Protect your information and intellectual property: be clear in the contract about OCAP: ownership, control, access, and possession of information for the project. At the project outset, arrange for the consultant to sign a confidentiality agreement that outlines how they will safeguard your information. If community engagement and communications are important to your project, make sure the need and scope are clear. The scope of the consultation activities can vary drastically, and often the outcomes that you can achieve by thinking outside the box are worth the investment.


Is building capacity a priority?

If you’d like to build capacity within your staff or community, be sure to include the outcomes you’re looking for in the RFP stage. If it’s important to you, make sure it’s in your contract. Some examples of capacity building are job shadowing, training, employment and hands on participation in project activities. Ask for tools and information you can take forward and use later. One of the benefits of developing a long-term relationship with a consultant is the opportunity for the consultant to be there for you in a training or advisory role should you need it in the future.


Training Step 2: Help them understand what matters to you

Consultants need to understand your unique history, your community, and your priorities. The more we understand, the better we can tailor our proposals, deliverables, and our efforts. We’d like to know what’s important to you, what you want to protect and enhance, how your governance and decision-making works, and your vision and goals for the future. You can help by introducing consultants to your members. Take us on a tour, create opportunities for us to have direct conversations with Elders and land users, youth and with your leadership.

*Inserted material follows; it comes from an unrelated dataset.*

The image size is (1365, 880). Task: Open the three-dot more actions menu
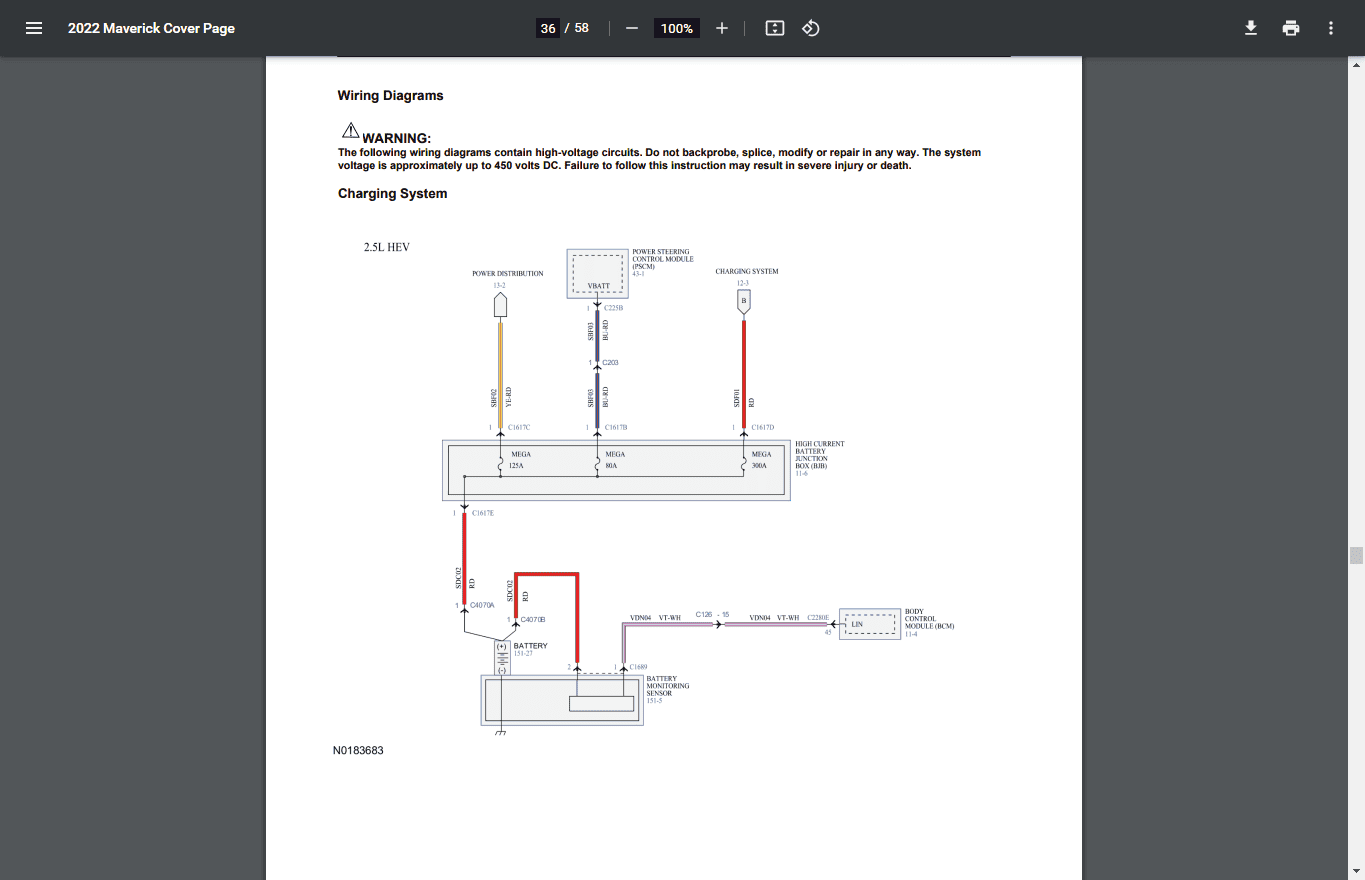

Help us get to know you and understand what you care about. Where possible, share background information (under a confidentiality agreement).


Training Step 3: Plan for clear communication

Everyone has different ways they like to be communicated with and that works for them. Set up a process for communication with your consultant in the beginning of the project. For instance, set up a meeting schedule, share contact numbers, and other ways to reach you. Consultants will have ongoing questions and will need guidance to keep them on track. Good communication keeps up project momentum.

Training Step 4: Hold your consultant accountable!

Be sure to give your consultant feedback during and after a project. Talk about the work they did with your team. How did they do? What could they do differently? What worked well? Remember, success breeds success. Build on what you’ve done, make sure your deliverables support new opportunities.

Lastly, getting the most value from your consultant is a two-way street. It requires effort on both sides to find the right fit, understand your community, have a clear path forward, practice good communication and feedback, and to build capacity. Happy training!


*Adapted from a presentation Jeremy Shute delivered at the Ontario Aboriginal Lands Association conference in September 2019. The Ontario Aboriginal Lands Association conference theme was ‘Steps to Community Success’ and the goal was to facilitate a readiness conversation among First Nations lands, environment, and economic development staff. The conference presentations showcased best practices, and useful planning or communications tools to move projects forward in a sustainable and environmentally conscious manner.